Dificuldades financeiras das IPSS debatidas nos 160 anos da Santa Casa

Conferência da Santa Casa da Misericórdia de Águeda

A atualização da remuneração mínima mensal sem a correspondente atualização das comparticipações do Estado e a não revisão das tabelas salariais têm levado à saída de trabalhadores experientes e a dificuldades de contratação. Esse foi um dos problemas em debate na conferência de economia social promovida pela Santa Casa da Misericórdia de Águeda

A conferência sobre economia social, na quinta-feira, integrou o programa de comemorações dos 160 anos da Santa Casa da Misericórdia de Águeda.
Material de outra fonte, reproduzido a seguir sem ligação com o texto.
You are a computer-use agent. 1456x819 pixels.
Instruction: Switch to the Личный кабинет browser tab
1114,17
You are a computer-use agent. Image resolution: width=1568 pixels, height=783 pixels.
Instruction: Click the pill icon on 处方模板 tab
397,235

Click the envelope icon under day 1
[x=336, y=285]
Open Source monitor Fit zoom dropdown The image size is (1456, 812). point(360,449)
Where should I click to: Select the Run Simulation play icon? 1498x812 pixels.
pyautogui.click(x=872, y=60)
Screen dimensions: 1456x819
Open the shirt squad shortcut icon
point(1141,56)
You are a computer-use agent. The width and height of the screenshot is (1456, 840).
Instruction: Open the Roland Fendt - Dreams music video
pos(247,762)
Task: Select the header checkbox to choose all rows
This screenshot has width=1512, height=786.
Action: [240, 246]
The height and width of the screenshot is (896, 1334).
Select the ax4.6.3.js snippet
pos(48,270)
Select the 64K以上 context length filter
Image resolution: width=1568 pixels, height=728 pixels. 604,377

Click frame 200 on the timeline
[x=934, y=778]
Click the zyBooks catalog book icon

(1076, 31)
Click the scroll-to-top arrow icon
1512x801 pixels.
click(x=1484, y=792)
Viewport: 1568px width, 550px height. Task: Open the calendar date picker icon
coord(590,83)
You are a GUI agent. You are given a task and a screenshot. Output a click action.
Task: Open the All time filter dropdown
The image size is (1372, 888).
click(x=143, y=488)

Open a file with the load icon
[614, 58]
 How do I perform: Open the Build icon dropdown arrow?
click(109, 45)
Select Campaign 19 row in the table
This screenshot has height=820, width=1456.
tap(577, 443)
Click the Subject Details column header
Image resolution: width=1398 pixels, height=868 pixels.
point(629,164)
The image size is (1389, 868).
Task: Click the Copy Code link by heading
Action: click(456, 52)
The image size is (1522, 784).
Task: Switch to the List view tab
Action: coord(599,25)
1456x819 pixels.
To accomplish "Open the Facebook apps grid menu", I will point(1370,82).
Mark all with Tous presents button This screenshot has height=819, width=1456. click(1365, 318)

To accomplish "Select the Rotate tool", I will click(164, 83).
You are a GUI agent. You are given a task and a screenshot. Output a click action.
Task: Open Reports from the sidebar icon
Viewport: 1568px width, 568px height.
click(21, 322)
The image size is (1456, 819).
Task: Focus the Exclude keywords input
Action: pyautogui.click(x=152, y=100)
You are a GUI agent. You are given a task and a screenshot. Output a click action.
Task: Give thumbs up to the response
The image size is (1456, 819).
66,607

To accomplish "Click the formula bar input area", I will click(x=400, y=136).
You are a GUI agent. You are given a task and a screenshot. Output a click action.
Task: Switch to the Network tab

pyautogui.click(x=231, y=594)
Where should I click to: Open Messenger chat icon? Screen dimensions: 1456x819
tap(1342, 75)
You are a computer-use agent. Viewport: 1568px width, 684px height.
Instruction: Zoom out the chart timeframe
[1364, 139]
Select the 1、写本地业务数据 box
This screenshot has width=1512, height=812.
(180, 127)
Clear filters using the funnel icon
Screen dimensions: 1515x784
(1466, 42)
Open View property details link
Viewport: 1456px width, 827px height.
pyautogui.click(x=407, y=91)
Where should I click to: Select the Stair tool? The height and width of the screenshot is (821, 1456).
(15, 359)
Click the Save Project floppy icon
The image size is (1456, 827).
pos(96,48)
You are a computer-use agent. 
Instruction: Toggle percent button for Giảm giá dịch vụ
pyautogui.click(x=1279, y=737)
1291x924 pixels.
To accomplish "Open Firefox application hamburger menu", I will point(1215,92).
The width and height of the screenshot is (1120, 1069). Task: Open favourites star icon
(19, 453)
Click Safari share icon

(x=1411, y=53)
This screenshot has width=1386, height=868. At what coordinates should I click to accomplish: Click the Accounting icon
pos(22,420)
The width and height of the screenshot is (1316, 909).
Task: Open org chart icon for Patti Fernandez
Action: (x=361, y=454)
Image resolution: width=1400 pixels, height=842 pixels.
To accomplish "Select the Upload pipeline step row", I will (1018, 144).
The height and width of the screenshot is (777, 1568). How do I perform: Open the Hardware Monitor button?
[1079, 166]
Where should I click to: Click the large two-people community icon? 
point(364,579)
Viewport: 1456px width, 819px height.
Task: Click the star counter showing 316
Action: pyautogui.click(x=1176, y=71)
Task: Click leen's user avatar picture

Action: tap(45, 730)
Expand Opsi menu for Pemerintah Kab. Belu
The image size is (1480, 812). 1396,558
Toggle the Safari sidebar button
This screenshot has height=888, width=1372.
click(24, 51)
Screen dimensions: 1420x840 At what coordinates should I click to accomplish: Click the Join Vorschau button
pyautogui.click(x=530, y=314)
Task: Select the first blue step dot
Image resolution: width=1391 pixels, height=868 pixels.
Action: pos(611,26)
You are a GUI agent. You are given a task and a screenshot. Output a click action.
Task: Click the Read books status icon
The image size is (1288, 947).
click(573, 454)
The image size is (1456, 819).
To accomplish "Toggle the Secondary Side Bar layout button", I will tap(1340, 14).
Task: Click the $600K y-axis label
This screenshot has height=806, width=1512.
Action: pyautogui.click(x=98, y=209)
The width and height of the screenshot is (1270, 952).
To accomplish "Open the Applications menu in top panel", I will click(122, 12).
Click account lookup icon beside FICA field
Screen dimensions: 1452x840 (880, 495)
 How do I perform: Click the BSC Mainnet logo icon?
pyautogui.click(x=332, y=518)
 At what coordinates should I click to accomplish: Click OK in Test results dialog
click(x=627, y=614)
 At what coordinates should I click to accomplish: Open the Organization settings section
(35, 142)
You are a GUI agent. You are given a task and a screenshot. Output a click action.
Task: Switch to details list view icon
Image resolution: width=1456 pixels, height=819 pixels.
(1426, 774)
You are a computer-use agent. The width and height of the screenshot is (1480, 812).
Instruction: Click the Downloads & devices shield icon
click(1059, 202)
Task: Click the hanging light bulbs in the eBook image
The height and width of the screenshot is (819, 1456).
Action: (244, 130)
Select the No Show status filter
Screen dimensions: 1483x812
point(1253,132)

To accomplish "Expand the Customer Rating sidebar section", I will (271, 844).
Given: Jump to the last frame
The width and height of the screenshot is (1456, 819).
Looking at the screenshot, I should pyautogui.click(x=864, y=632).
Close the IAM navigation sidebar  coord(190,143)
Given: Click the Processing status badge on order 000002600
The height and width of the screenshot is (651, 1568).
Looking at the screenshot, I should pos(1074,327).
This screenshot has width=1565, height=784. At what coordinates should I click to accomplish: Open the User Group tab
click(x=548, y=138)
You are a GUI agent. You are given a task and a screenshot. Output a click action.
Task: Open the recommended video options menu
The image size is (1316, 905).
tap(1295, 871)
A iniciativa contou com a participação de intervenientes ligados à área social, políticos, representantes nacionais das instituições de solidariedade social, académicos e dirigentes.
Na ocasião, foi realçada a importância das instituições particulares de solidariedade social (IPSS) na sociedade, reconhecidas ao longo dos tempos como “parceiros imprescindíveis do Estado na ação social”.

DESAFIOS E DIFICULDADES

O debate centrou-se nos desafios e dificuldades das IPSS, comuns às instituições sociais de norte a sul do país, e assentes nas preocupações de alerta generalizado para a “falta de sustentabilidade económico-financeira”. Esta situação é criada essencialmente por força da “atualização da remuneração mínima mensal, sem a correspondente atualização das comparticipações do Estado e a não revisão das tabelas salariais”, que “tem culminado na saída de trabalhadores experientes e na dificuldade de contratação, problemas de motivação, etc.”.
Tema central das expo

sições, e de debate, foi a adequação das respostas ditas tradicionais às novas realidades e exigências, quer legais quer dos utentes e famílias. Foi dado especial enfoque aos lares – Estrutura Residencial para Idosos (ERPI) -, “cada vez mais próximos de unidades hospitalares, e do serviço de apoio domiciliário como resposta de eleição no futuro, e da imperiosa adequação das comparticipações do Estado em conformidade”.

PAPEL DAS AUTARQUIAS NA AÇÃO SOCIAL

O papel das autarquias na ação social foi outro dos temas que esteve em cima da mesa. Foram apresentadas perspetivas e práticas já realizadas. O futuro “passará, inevitavelmente, por um maior envolvimento do poder local na ação social e no fortalecimento das parcerias com as instituições no terreno, em projetos cada vez mais de continuidade, de aposta em relacionamentos duradouros, e não apenas de ações pontuais ou a prazo” – referem as conclusões do encontro.
A concluir os trabalhos, foi abordada a vertente mais humana da ação social, nomeadamente a que se prende com a dignidade da pessoa, “numa sociedade que cada vez mais marginaliza os ditos não ativos idosos, crianças e deficientes”.
Os intervenientes instaram os profissionais, dirigentes e entidades tutelares a quebrar as amarras que tendem a tratar todos por igual, fugindo assim às rotinas e a condicionantes que possam condicionar as liberdades de cada indivíduo. O caminho passará por combater “a indiferença”, promovendo “a valorização do ser humano na sua especificidade”, com exemplos de boas práticas, nacionais e internacionais, de promoção da inclusão.